Stage 1: The Dropper App
We began by decompiling and analyzing the APK with Jadx (https://github.com/skylot/jadx), which provided visibility into the app’s structure, embedded strings, permissions, and the loader logic used to stage the malicious payload.
Once installed, the primary app extracts an embedded file named data.bin from res/raw/ and decrypts it into a second APK:
Companion APK
Package Name: io.wyabfkdbvzqvo.ioykprbkovvgolr.sahssribrs
APK Hash (SHA‑256): 60720498750e7d36694d1ba4cf10dabe7aa733c423703225f5a9fd3be9ffaa6e
Version: 3.86.64
Threat Label: trojan.malformed/mamont
The app’s flow is designed to silently install this second APK and immediately launch its MainActivity, effectively shifting control from the decoy to the malware.
How Installation Is Triggered
The dropper implements a chain of activities:
1. SplashActivity (MainActivity) → UpdateActivity → InstallerActivity
- InstallerActivity calls:
- ensureInstallation
- which triggers installFromRaw
- After installation, a broadcast receiver (InstallReceiver) starts PackagePoller
- PackagePoller repeatedly attempts to launch the companion malware’s main activity
In short: the first app exists only to install and launch the real malware.
Stage 2: Behavior of the Companion Malware
Once installed, the second APK begins acting as a fully functional banking Trojan, aligning closely with the Mamont behavior.
Dangerous Permissions Requested
- READ_SMS
- SEND_SMS
- READ_PHONE_NUMBERS
- READ_PHONE_STATE
- CALL_PHONE
- POST_NOTIFICATIONS
These permissions allow total access to the user’s SMS inbox, outgoing messages, phone identity, and the ability to make calls enabling fraud, account takeover, and covert communication via SMS.

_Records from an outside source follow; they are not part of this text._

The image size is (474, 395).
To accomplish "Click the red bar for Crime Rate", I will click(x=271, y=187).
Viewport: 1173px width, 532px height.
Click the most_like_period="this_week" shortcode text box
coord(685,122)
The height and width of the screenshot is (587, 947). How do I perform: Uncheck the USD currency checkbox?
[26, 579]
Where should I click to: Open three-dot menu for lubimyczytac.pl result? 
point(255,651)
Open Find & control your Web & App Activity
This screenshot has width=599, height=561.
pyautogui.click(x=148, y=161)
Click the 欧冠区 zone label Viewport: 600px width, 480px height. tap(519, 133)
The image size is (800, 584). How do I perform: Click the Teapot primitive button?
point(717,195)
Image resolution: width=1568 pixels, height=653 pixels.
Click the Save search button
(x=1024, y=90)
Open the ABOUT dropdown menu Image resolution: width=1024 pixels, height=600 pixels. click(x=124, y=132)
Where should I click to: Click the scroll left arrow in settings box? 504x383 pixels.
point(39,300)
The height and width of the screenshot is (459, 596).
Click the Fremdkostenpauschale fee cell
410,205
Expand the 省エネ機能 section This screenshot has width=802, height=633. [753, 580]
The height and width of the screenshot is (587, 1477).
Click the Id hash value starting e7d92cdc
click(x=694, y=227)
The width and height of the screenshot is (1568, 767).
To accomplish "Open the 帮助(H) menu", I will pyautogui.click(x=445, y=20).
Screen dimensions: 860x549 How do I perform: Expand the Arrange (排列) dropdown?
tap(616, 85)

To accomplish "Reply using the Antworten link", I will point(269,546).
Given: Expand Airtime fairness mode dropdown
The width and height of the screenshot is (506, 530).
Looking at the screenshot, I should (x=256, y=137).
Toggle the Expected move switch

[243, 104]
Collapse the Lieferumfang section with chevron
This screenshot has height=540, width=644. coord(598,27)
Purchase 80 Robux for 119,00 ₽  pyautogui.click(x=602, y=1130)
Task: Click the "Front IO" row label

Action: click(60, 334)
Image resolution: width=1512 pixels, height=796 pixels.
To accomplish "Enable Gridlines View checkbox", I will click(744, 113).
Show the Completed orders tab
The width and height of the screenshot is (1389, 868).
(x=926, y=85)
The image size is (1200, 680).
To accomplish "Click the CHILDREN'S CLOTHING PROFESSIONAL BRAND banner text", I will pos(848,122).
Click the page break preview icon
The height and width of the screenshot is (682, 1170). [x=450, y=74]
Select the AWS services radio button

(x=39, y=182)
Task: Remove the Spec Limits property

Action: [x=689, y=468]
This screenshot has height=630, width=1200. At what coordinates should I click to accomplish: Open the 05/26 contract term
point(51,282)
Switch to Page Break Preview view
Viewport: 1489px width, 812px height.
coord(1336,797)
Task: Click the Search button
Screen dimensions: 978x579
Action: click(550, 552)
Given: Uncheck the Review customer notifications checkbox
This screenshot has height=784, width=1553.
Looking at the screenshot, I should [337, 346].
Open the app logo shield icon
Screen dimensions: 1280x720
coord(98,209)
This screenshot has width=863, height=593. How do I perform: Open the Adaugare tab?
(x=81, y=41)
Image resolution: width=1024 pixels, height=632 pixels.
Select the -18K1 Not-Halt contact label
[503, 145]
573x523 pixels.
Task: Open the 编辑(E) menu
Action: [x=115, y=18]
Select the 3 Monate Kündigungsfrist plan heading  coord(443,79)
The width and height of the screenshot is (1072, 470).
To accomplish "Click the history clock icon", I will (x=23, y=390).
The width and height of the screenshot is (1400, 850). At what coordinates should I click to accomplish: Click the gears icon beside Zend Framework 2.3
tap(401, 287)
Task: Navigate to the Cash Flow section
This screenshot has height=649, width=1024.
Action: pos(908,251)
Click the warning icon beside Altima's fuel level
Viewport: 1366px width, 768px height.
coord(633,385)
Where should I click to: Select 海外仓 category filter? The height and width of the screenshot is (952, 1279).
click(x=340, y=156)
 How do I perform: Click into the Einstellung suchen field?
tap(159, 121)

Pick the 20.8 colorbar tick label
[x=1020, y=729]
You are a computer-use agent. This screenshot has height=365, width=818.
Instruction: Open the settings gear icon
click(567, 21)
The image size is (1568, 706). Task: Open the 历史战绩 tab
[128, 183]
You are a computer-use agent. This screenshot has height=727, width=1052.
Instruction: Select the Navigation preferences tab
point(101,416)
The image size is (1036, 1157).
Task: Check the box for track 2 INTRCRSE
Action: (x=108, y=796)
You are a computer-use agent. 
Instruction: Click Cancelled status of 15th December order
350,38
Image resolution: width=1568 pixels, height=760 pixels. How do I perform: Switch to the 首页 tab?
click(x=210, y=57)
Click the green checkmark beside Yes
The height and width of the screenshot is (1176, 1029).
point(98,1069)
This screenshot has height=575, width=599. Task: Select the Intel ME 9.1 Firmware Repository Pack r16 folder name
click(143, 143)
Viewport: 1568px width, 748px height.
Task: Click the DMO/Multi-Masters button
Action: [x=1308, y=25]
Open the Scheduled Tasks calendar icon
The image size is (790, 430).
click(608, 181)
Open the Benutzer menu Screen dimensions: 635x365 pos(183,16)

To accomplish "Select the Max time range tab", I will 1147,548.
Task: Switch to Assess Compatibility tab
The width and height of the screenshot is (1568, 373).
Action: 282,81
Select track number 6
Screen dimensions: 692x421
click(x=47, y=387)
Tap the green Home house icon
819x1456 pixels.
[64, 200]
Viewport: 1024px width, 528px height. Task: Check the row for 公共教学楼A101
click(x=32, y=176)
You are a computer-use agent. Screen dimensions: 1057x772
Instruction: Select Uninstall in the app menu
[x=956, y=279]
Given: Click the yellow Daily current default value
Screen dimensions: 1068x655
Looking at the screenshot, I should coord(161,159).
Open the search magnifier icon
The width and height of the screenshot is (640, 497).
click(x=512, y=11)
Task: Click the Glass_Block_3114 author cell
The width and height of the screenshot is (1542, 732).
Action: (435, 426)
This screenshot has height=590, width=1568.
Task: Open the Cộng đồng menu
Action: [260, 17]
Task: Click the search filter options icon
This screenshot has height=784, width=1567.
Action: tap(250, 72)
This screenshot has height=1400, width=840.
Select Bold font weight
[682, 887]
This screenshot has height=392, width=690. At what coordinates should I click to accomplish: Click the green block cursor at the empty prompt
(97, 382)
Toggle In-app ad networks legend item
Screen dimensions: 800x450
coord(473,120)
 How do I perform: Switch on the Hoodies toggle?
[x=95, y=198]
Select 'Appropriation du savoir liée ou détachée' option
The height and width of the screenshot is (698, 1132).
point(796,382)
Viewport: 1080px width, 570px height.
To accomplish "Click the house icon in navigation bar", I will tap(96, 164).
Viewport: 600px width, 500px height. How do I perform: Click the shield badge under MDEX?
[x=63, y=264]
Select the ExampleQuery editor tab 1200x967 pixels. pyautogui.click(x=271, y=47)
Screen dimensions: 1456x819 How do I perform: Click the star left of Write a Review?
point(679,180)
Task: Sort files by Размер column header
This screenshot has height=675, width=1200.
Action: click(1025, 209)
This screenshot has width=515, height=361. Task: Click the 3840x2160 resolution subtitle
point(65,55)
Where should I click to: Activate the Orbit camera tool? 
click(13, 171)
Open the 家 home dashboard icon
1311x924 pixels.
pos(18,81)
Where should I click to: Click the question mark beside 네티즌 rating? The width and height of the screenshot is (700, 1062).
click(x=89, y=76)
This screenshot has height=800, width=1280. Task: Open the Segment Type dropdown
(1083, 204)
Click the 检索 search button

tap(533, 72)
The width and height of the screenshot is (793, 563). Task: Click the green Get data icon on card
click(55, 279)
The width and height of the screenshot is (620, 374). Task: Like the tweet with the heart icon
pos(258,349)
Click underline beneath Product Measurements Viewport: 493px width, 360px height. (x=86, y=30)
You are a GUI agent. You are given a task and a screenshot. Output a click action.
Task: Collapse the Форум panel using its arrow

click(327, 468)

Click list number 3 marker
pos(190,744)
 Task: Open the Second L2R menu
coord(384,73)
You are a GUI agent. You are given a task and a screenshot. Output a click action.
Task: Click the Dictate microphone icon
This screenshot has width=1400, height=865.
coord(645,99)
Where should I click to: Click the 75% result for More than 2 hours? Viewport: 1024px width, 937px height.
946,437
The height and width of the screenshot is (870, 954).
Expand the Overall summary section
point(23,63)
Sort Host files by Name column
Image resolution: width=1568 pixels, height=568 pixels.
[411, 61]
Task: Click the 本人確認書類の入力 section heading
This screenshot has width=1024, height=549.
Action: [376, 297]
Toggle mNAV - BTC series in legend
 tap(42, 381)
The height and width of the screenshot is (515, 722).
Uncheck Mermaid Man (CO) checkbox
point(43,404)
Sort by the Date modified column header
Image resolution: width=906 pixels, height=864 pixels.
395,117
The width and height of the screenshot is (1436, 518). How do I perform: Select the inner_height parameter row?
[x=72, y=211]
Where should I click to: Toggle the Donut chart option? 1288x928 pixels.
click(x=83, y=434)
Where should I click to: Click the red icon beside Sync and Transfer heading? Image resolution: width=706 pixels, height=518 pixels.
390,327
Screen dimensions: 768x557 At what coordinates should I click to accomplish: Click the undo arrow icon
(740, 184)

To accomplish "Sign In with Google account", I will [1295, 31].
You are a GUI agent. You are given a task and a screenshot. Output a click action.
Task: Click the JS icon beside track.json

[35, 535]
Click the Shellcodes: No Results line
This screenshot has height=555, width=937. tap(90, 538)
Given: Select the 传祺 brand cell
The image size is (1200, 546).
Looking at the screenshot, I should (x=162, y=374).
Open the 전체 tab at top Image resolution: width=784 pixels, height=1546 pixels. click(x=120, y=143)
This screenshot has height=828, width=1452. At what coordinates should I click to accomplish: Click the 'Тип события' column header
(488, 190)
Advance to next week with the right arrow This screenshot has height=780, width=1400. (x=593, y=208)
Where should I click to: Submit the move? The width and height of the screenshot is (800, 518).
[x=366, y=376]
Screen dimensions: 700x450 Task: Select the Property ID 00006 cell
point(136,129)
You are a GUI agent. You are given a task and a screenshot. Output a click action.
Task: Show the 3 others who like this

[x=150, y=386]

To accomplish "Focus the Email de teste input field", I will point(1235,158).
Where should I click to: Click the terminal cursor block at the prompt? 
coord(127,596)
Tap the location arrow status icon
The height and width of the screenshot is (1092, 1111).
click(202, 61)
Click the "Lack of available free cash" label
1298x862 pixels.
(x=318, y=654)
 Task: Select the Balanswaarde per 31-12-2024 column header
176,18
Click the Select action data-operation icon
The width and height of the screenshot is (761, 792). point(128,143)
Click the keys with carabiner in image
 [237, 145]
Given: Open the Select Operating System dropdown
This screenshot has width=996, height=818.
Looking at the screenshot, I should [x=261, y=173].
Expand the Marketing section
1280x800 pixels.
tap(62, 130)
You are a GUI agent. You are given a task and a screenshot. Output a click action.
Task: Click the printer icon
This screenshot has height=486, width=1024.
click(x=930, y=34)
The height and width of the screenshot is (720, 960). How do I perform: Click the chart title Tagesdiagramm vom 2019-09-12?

Core Malicious Capabilities
- SMS Theft & Banking Data Extraction
The malware’s BGService continuously harvests SMS messages (collectAllSms, checkForNewSMS) and parses them for financial terms in Uzbek, Russian, and English. Using extractAmountsFromSms, it pulls amounts from banking alerts (e.g., Miqdor, Qoldiq, popolnenie, Dostupno), showing clear targeting of users in Uzbekistan and nearby Russian speaking regions.
2. Device Reconnaissance
The malware gathers sensitive device information, including installed apps, phone numbers, and operator/SIM details through components like InstalledAppsCollector, PhoneNumberCollector, and collectOperatorSummary.
3. Command & Control (C2) Communication
The malware communicates with a command and control (C2) server, whose address (http://84.21.189.36:2288) is stored base64encoded within the code, to receive commands, exfiltrate SMS messages, upload device data, and execute attacker actions such as sending SMS (sendSmsNow), placing calls, and fetching new SMS on demand (handleDaiCommand).
Conclusion
This Mamont variant shows how modern mobile banking malware continues to evolve through:
- Localized targeting (Uzbek language support)
- Social engineering (posing as a dating app)
- Modular multi‑stage installation (dropper + hidden companion payload)
- Powerful SMS‑based financial fraud capabilities
The dropper and its embedded companion APK work in tandem to silently install, launch, and maintain control over the victim device while performing financial reconnaissance and awaiting attacker instructions.